» 本文
端縁幅領域及び中央領域から約0.05gの粘着剤を採取し、予め質量(X)を測定したステンレスメッシュ(#200)で袋状に包み、袋の口を折って閉じて、この包みの質量(Y)を測定した後、100mlの酢酸エチルに浸漬させ、23℃で24時間暗所保管する。次に、包みを取り出して、70℃で4.5時間加熱し、付着している酢酸エチルを蒸発させ、乾燥した包みの質量(Z)を測定し、求めた質量を下記式に代入して求めることができる。
ゲル分率[%]=[(Z-X)/(Y-X)]×100
【0033】
本粘着シートは光硬化性を有する。特に、最終硬化時のゲル分率、例えば被着体の間に本粘着シートを介在させて光照射して光硬化させた後の粘着シートのゲル分率(「最終硬化時ゲル分率」と称する)は20%~100%、中でも25%以上或いは95%以下、その中でも30%以上或いは90%以下であるのがさらに好ましい。ここで、「最終硬化時のゲル分率」とは、本粘着シートを完全に硬化させた際のゲル分率の意味でもあるし、また、完全には硬化させずに使用する際のゲル分率の意味でもある。
【0034】
なお、使用されている粘着シートが本粘着シートに該当するか否かは、端縁幅領域からシート中央に向かって一定幅、好ましくは0.1mm~1.0mm幅毎に測定サンプルを採取し、各測定サンプルのゲル分率を測定し、(1)端縁幅領域における粘着シートのゲル分率が、中央領域における粘着シートのゲル分率より大きいか否か、さらには(2)中央領域よりもゲル分率の大きな端縁幅領域の幅d[mm]が、30d<w<100dを満たすか否かを調べればよい。
この際、中央領域のゲル分率は上述したように0%以上15%未満であるのが好ましく、端縁幅領域におけるゲル分率は15%以上100%未満であるのが好ましい。
【0035】
また、本発明において、粘着シートの端縁から中央領域までのゲル分率が連続的に変化して両者の境界が不明瞭な場合においては、ゲル分率15%をもって境界とする。すなわち、ゲル分率15%以上の領域を端縁幅領域とする。このように粘着シートの端縁から中央領域までのゲル分率が連続的に変化している場合については、端縁幅領域、中央領域におけるゲル分率の値は、各々の領域の平均値とする。
【0036】
本粘着シートの厚さdは、0.05mm~1mmであるのが好ましい。この範囲であれば、例えば厚さ0.05mmのような薄い粘着シートであれば、印刷段差追従性に優れた粘着シートが提供できる。また、厚さ1mmのような厚い粘着材層では印刷段差相当分が予め賦形されていることにより、貼合時の粘着材のオーバーフローを抑制することも可能になる。
したがって、本粘着シートの厚さdは0.05mm~1mmであるのが好ましく、中でも0.075mm以上或いは0.8mm以下、その中でも0.1mm以上或いは0.5mm以下であるのがさらに好ましい。

» 目的 1
本文のうち、「ゲル分率[%]=[(Z-X)/(Y-X)]×100」を含む語句で始まり「際のゲル分率の意味でもある。」で終わる部分を、一字一句変えずに書き写してください。
» 目的 2
本文の「また、本発明において、」で始まる段落を、主な事実を残して箇条書きに書き直してください。
この後の資料は、本文とは別の出典から取られたものです。

項目の座標データ:
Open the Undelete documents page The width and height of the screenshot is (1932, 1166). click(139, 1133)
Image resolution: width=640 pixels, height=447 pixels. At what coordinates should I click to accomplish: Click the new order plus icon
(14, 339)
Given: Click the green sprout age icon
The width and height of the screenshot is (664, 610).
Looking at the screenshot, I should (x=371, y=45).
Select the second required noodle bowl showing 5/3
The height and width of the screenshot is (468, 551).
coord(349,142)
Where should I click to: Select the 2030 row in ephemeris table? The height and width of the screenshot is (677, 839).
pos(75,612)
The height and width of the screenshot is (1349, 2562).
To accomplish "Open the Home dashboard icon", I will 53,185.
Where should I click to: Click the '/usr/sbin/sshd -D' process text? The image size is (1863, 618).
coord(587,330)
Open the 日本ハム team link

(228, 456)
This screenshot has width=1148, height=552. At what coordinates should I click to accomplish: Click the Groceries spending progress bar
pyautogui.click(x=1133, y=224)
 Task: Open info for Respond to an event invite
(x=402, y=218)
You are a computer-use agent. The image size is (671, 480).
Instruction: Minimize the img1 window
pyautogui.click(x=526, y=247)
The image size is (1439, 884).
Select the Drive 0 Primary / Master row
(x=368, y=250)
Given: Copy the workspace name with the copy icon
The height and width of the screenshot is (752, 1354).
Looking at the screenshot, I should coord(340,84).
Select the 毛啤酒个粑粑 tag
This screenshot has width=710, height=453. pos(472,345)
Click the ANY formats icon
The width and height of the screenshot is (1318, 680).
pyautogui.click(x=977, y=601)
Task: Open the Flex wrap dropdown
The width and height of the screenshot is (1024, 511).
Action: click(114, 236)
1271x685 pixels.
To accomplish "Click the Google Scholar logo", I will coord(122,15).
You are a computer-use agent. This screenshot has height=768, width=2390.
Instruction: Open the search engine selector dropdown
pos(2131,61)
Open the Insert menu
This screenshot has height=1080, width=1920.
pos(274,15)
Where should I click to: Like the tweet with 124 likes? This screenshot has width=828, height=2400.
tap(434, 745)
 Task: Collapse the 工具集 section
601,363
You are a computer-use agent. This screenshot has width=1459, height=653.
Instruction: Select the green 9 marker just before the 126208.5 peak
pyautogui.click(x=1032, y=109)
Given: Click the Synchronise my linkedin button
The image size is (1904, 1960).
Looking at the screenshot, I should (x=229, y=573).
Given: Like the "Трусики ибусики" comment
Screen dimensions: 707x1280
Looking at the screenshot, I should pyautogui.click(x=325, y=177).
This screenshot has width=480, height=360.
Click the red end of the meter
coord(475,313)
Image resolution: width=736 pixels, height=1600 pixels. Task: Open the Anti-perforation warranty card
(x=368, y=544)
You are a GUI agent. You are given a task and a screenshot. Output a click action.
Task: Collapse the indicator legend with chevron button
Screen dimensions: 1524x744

» 作業結果 1
ゲル分率[%]=[(Z-X)/(Y-X)]×100
【0033】
本粘着シートは光硬化性を有する。特に、最終硬化時のゲル分率、例えば被着体の間に本粘着シートを介在させて光照射して光硬化させた後の粘着シートのゲル分率(「最終硬化時ゲル分率」と称する)は20%~100%、中でも25%以上或いは95%以下、その中でも30%以上或いは90%以下であるのがさらに好ましい。ここで、「最終硬化時のゲル分率」とは、本粘着シートを完全に硬化させた際のゲル分率の意味でもあるし、また、完全には硬化させずに使用する際のゲル分率の意味でもある。

» 作業結果 2
- 粘着シートの端縁から中央領域までのゲル分率が連続的に変化し、境界が不明瞭な場合は、ゲル分率15%を境界とします。
- その場合、ゲル分率15%以上の領域を端縁幅領域とします。
- ゲル分率が連続的に変化している場合、端縁幅領域と中央領域のゲル分率の値は、それぞれの領域の平均値とします。